(Source information)
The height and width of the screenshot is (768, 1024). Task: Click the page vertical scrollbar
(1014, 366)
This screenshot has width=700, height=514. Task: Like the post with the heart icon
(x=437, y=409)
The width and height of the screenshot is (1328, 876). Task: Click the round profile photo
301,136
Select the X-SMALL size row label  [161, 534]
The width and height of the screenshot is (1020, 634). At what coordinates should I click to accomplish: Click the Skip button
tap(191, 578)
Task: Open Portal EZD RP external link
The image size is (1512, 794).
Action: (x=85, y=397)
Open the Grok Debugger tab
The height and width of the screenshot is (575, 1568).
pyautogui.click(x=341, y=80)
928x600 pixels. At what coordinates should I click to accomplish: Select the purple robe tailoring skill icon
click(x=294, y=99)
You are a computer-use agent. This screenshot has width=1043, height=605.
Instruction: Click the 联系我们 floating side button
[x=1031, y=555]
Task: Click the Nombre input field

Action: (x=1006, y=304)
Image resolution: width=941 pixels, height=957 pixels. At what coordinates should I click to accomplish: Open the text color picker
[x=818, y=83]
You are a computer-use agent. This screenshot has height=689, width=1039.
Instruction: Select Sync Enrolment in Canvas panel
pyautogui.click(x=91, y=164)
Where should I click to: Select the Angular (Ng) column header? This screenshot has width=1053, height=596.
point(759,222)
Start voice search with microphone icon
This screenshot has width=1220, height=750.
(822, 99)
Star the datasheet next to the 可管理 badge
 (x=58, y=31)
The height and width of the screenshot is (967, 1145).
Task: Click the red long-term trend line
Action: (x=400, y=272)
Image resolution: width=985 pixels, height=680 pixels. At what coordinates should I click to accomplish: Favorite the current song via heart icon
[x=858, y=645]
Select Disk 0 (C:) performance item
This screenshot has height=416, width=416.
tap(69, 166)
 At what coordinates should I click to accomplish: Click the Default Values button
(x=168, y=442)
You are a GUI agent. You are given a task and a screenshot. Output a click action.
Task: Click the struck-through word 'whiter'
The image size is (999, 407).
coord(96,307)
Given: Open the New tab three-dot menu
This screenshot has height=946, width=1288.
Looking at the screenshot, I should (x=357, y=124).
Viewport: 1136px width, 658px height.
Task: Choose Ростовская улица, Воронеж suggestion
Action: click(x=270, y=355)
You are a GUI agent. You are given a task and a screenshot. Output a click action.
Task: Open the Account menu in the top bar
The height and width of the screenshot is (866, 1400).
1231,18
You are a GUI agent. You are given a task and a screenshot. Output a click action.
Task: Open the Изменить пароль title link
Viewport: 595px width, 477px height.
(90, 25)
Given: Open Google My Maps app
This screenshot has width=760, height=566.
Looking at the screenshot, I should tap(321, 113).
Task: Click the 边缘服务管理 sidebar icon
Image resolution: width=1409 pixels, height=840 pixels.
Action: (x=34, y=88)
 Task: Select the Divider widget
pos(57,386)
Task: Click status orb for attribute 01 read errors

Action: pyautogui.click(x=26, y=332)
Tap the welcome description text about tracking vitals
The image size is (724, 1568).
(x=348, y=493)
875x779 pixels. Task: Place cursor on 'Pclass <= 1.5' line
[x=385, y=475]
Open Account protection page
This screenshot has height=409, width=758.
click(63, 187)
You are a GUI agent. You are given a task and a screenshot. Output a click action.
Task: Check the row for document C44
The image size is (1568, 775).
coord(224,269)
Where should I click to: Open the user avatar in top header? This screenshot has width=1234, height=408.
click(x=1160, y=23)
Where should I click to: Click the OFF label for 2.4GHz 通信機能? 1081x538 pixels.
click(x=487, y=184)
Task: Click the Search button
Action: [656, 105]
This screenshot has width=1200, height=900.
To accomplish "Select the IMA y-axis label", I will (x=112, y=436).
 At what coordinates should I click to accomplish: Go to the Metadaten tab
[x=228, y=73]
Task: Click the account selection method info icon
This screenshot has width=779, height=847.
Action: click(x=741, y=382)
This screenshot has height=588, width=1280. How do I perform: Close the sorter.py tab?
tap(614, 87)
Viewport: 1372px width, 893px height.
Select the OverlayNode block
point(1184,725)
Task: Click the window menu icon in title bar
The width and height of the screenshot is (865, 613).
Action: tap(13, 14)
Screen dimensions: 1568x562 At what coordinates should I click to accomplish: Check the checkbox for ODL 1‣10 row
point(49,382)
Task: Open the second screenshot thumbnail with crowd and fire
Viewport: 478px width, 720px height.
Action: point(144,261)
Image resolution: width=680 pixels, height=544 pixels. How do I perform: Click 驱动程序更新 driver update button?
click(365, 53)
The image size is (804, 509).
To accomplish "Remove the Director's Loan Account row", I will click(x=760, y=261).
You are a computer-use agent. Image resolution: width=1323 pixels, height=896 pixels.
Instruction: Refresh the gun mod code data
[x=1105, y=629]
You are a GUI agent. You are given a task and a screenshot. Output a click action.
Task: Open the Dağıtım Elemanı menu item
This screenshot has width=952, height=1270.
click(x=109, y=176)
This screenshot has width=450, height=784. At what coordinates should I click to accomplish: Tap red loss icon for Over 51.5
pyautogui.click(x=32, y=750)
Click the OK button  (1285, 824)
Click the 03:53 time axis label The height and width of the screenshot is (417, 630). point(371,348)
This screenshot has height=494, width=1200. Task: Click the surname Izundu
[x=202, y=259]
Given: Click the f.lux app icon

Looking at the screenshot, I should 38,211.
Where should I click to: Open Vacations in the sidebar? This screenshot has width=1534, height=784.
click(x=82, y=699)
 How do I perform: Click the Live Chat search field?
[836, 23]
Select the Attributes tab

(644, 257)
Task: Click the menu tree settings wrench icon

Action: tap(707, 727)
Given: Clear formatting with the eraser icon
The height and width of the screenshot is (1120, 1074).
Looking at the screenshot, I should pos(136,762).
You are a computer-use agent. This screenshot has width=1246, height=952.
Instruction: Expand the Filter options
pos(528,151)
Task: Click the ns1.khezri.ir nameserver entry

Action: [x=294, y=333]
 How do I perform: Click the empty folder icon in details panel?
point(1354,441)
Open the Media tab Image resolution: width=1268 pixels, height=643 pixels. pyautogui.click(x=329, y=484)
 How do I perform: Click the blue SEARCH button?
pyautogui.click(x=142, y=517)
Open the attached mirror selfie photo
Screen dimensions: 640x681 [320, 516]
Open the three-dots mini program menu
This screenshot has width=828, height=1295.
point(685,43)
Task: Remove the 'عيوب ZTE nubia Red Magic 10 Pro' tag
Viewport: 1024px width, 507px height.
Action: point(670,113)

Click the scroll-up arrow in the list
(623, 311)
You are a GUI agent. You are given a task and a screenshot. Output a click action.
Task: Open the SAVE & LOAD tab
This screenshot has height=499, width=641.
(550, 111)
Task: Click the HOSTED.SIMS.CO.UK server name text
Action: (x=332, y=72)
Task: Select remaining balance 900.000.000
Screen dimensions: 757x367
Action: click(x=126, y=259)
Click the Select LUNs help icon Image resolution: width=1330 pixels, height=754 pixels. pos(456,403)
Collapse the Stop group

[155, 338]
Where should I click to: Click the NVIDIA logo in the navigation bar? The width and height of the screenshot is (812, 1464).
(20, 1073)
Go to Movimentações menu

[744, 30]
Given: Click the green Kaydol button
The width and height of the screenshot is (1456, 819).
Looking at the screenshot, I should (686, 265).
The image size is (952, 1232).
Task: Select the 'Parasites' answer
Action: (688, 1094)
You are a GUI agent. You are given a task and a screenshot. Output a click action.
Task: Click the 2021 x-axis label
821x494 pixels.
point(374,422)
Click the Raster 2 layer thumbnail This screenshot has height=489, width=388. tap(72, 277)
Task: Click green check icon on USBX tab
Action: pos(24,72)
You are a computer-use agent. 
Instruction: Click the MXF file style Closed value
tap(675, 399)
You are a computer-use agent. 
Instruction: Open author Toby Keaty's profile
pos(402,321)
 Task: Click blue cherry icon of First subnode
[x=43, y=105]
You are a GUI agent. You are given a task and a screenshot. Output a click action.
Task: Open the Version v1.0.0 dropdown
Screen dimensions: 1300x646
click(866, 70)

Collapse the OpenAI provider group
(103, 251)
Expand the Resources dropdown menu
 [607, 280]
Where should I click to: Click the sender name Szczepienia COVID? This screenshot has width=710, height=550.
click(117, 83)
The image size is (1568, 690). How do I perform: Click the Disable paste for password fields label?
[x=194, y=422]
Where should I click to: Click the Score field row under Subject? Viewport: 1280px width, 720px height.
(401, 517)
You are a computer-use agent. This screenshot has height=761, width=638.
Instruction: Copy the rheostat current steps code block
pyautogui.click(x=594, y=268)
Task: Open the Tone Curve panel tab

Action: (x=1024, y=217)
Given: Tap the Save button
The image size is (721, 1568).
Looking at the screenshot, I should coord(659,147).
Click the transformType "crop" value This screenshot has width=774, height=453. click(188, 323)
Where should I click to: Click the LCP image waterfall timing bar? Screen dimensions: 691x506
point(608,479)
(End Source information)
#### [What you will do]
Show a copy of each line from the records above in which the string "Remove" occurs.

#### [Expected answer]
To accomplish "Remove the Director's Loan Account row", I will click(x=760, y=261).
Task: Remove the 'عيوب ZTE nubia Red Magic 10 Pro' tag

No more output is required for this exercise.